Street Kings 2: Motor City (Blu-Ray)


Crime.  Poverty.  Unemployment.  Urban decay.  We’ve all heard the stories about the awful misfortunes that have befallen Detroit, once one of America’s richest and most powerful cities, and now to that list we can add being used as the setting for one half-baked direct-to-DVD movie after another.  The original STREET KINGS was one of the surprise successes of 2008, wisely spending its low budget on a strong script (with input from the great crime novelist James Ellroy) and a powerhouse cast to tell a gritty crime story about narcotics detectives in a world of almost limitless corruption and violence.

Street Kings 2 Motor City

So here comes STREET KINGS 2: MOTOR CITY, a film with no ties to its predecessor except the cursory acknowledgment that Clifton Powell’s character used to live in L.A. – and he’s not even the main character.  That dubious honor belongs to Marty Kingston (Ray Liotta, working off some some bad karma) an edgy, violent narcotics detective (aren’t they all?) whose undercover team is ambushed and shot up at a deal gone bad.  Kingston’s partner died in the incident, and his idealistic new partner, Dan Sullivan (Shawn Hatosy), thinks the intense Kingston may have had something to do with the tragedy, and tries to bring the veteran detective down with the help of Internal Affairs.  Meanwhile, members of Kingston’s elite narcotics team are being killed off one by one.  Is it a spoiler to say that the  two rival partners will have to learn to work together to stop the killings and root out the real traitor?

Ray Liotta in Street Kings 2 Motor City

As you can see, this has literally nothing to do with the plot of the original STREET KINGS, so one minor plus is that you can rent MOTOR CITY with absolutely no foreknowledge. Of course, the flip side of that is that this generic story has been done elsewhere and better a thousand times before even once with Ray Liotta, in NARC!
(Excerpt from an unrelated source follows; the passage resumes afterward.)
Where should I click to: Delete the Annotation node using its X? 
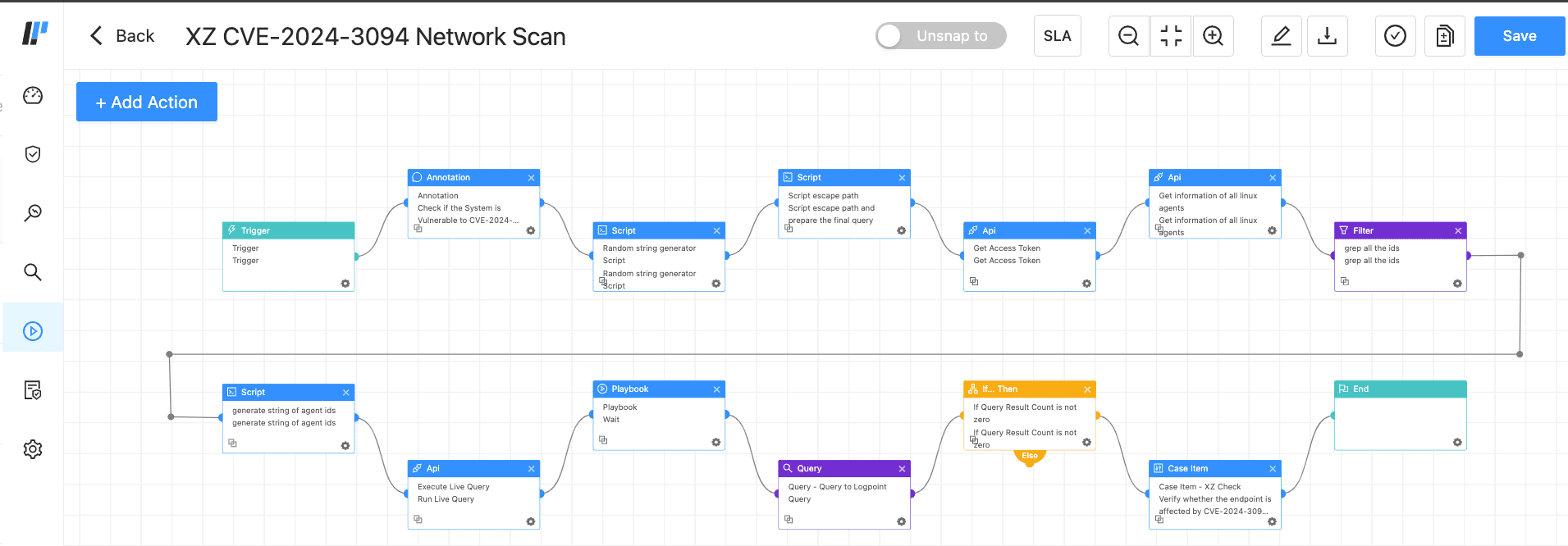(x=532, y=178)
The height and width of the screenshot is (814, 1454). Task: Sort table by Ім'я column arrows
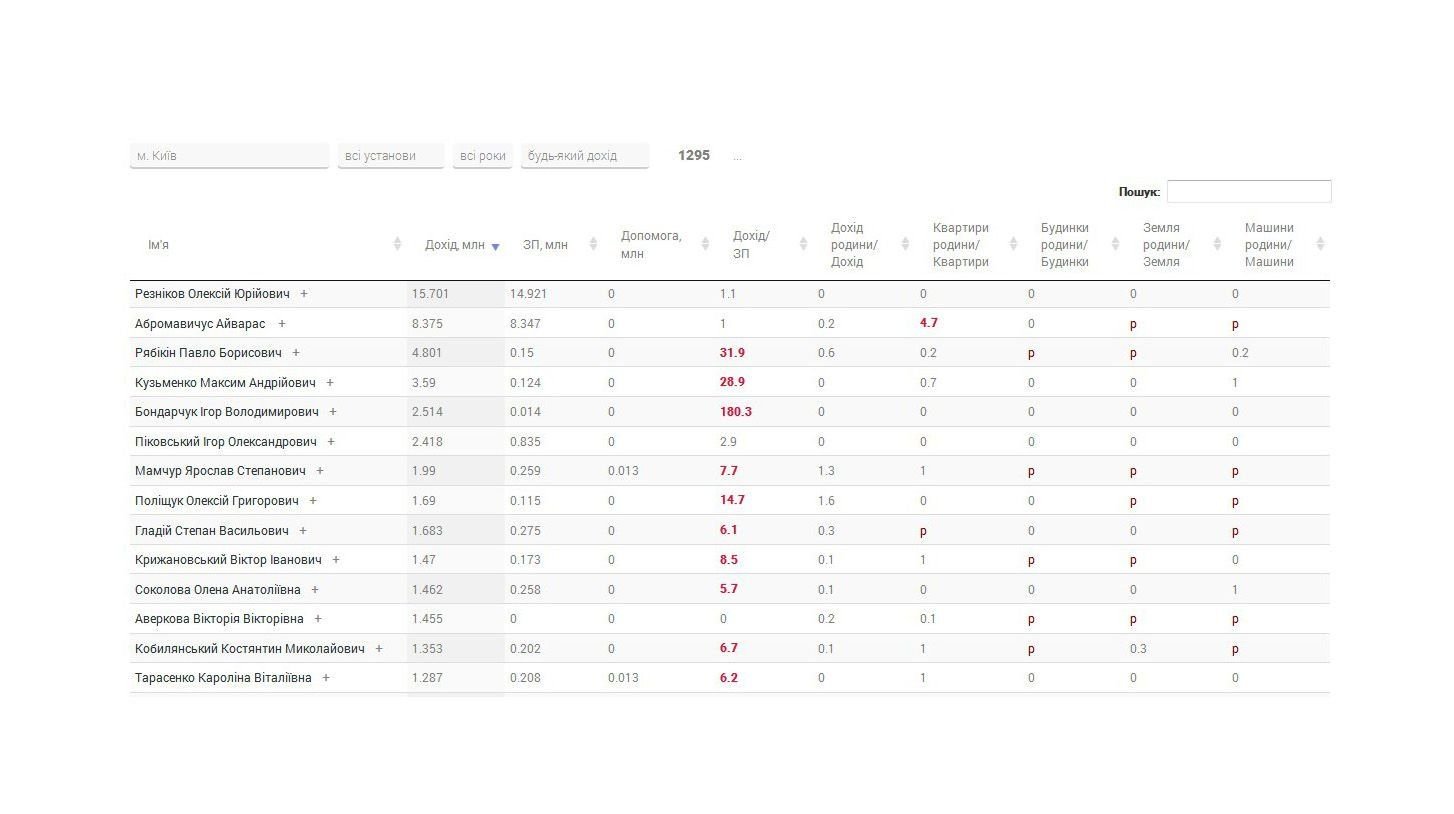(x=397, y=244)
Ray Liotta in Street Kings 2 Motor City

The pleasures of MOTOR CITY are pretty much what you’d expect: there’s graphic shooting violence, some obligatory nudity at a strip club, a lot of cursing and ritualistic cops-and-robbers dialogue.  It’s not awful, but it’s the sort of thing where five minutes after you’ve watched it you’re struggling to remember a single word that was said or a single thing that happened.  The cast turns in serviceable work, and Liotta, a great professional even in bad movies, really works his butt off to make Detective Kingston seem as dangerous as he is likeable.  Liotta has singlehandedly made B-movies fun before, as in the aforementioned NARC or NO ESCAPE, but he just can’t overcome the gravitational pull of a movie that doesn’t have any really particularly good reason to exist.

Shawn Hatosy in Street Kings 2 Motor City

One pleasant surprise is the skilled camerawork by director Chris Fisher; as a half-abandoned city, Detroit is easy and cheap to shoot in and Fisher takes full advantage of that to give us a series of stylish and even beautiful visuals abandoned downtown streets at night, the rotting facades of old courthouses and police stations, aerial panoramas of decayed grandeur.  As the director of the miserable S. DARKO, it’s tempting to make jokes about Fisher being doomed to create lame and unnecessary sequels to better movies, but I have to give credit where it’s due: he makes STREET KINGS 2: MOTOR CITY look like it cost a lot more than whatever its probably-tiny budget was.  That doesn’t mean you should pay more, though: this is strictly rental fare only.

BLU-RAY REVIEW

Video: As I said above, STREET KINGS 2 is if nothing else a good-looking movie, and the 1.78:1 transfer ensures that a movie filmed largely in the dark and on digital cameras is clear and intelligible colors pop nicely and the blacks are rich and velvety.

Audio: The Dolby 5.1 audio track is well-done, with gunshots making nice sharp cracks in my rear speakers and the dialogue coming through clearly on the center channel.

“Murder Scene Deconstructions(12:09) A series of linked featurettes examining each of the scenes where Kingston’s men are killed by the mysterious hit men, focusing on props, car stunts, camera work and the movie trickery involved in concealing the killer’s identity.

“Creating a Convincing Cop Story(5:12) A standard puff piece making-of, heavy with clips from the movie we just saw.

“An Explosive Opening(4:58) Director Chris Fisher and his cameramen and props crew discuss the violent parking garage shootout that kicks off the movie.  They seem really enthusiastic about it but in the actual movie it’s a dark, cramped scene where it’s barely possible to tell what’s going on.  I wish the scene in their heads was the one that ended up on the disc; it sounds a lot more exciting.

“Motor City Setting(4:37) The director and producers talk about why they chose to set the movie in Detroit.  They mention a few things like having access to professional stunt drivers, but the bottom line is: it’s cheap.  I was completely surprised.

Deleted Scenes (2:19) Two very brief scenes that would have added nothing to the movie and don’t make much sense out of context.